→ What the exercise asks: Once you find the line containing "Instruction: Click the 'Condividi'", output it and every line after it to the end of the records, exactly.

Data excerpts:
* * * * * * * * *
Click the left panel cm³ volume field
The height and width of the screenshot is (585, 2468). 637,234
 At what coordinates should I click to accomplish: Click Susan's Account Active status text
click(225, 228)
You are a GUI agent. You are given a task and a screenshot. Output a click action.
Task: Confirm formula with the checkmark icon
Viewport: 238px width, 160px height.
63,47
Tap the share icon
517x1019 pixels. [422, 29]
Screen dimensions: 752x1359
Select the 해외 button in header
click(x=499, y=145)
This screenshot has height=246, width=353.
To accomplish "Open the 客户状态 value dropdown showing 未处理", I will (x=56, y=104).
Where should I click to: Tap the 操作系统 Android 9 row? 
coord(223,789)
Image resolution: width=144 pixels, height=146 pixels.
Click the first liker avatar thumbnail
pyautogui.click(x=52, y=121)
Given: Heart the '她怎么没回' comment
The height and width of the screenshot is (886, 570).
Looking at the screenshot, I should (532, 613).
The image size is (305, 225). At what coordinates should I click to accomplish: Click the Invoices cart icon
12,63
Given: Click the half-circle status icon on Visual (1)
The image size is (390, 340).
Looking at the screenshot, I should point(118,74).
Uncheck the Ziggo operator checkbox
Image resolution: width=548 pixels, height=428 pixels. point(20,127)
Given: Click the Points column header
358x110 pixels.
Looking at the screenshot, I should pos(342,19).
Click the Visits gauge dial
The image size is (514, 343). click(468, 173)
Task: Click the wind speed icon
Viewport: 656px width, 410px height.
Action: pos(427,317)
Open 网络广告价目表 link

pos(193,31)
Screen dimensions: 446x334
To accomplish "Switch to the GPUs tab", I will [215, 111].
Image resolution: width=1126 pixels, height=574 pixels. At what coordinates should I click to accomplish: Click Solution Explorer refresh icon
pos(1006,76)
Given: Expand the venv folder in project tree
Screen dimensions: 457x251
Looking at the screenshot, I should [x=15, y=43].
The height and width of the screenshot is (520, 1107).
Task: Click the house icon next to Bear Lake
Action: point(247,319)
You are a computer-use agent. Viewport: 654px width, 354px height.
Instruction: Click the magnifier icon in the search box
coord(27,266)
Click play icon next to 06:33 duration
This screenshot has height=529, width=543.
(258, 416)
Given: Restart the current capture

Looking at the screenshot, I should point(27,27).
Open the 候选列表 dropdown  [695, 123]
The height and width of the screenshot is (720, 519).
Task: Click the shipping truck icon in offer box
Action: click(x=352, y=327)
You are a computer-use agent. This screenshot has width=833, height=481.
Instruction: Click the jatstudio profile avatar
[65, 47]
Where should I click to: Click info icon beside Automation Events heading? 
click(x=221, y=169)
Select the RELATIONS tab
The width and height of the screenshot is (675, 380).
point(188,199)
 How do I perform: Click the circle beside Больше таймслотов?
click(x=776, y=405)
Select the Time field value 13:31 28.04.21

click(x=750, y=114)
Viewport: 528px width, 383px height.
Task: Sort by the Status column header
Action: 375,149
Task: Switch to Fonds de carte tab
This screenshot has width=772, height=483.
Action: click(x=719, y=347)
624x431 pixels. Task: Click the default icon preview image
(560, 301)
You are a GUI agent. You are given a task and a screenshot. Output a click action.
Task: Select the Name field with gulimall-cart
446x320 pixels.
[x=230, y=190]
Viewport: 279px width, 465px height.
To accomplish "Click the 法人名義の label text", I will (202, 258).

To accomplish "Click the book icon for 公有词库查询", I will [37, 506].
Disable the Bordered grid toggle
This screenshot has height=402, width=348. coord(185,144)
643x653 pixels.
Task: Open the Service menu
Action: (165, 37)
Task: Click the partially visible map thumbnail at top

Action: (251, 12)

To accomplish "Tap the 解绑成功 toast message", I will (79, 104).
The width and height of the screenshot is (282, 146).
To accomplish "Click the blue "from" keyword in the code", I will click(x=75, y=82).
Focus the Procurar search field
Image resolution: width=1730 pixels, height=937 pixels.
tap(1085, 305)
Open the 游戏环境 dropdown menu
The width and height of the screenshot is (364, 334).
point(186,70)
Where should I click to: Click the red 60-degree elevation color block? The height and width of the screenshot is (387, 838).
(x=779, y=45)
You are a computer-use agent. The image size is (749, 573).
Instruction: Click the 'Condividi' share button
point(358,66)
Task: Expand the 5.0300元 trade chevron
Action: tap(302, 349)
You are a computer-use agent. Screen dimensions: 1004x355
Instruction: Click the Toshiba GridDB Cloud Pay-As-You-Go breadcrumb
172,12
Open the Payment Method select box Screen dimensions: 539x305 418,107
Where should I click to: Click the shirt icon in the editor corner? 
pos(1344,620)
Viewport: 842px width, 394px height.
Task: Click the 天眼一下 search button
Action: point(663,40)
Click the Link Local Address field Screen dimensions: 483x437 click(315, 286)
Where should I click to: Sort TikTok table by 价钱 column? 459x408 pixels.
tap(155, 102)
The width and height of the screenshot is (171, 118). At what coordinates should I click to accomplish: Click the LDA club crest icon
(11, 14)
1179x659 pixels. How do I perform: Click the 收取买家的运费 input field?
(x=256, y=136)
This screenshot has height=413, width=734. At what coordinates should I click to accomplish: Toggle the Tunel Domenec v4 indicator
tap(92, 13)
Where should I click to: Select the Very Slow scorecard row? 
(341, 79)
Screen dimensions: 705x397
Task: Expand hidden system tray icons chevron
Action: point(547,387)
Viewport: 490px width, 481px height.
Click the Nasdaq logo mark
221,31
* * * * * * * * *
→ Result below:
Instruction: Click the 'Condividi' share button
point(358,66)
Task: Expand the 5.0300元 trade chevron
Action: tap(302, 349)
You are a computer-use agent. Screen dimensions: 1004x355
Instruction: Click the Toshiba GridDB Cloud Pay-As-You-Go breadcrumb
172,12
Open the Payment Method select box Screen dimensions: 539x305 418,107
Where should I click to: Click the shirt icon in the editor corner? 
pos(1344,620)
Viewport: 842px width, 394px height.
Task: Click the 天眼一下 search button
Action: point(663,40)
Click the Link Local Address field Screen dimensions: 483x437 click(315, 286)
Where should I click to: Sort TikTok table by 价钱 column? 459x408 pixels.
tap(155, 102)
The width and height of the screenshot is (171, 118). At what coordinates should I click to accomplish: Click the LDA club crest icon
(11, 14)
1179x659 pixels. How do I perform: Click the 收取买家的运费 input field?
(x=256, y=136)
This screenshot has height=413, width=734. At what coordinates should I click to accomplish: Toggle the Tunel Domenec v4 indicator
tap(92, 13)
Where should I click to: Select the Very Slow scorecard row? 
(341, 79)
Screen dimensions: 705x397
Task: Expand hidden system tray icons chevron
Action: point(547,387)
Viewport: 490px width, 481px height.
Click the Nasdaq logo mark
221,31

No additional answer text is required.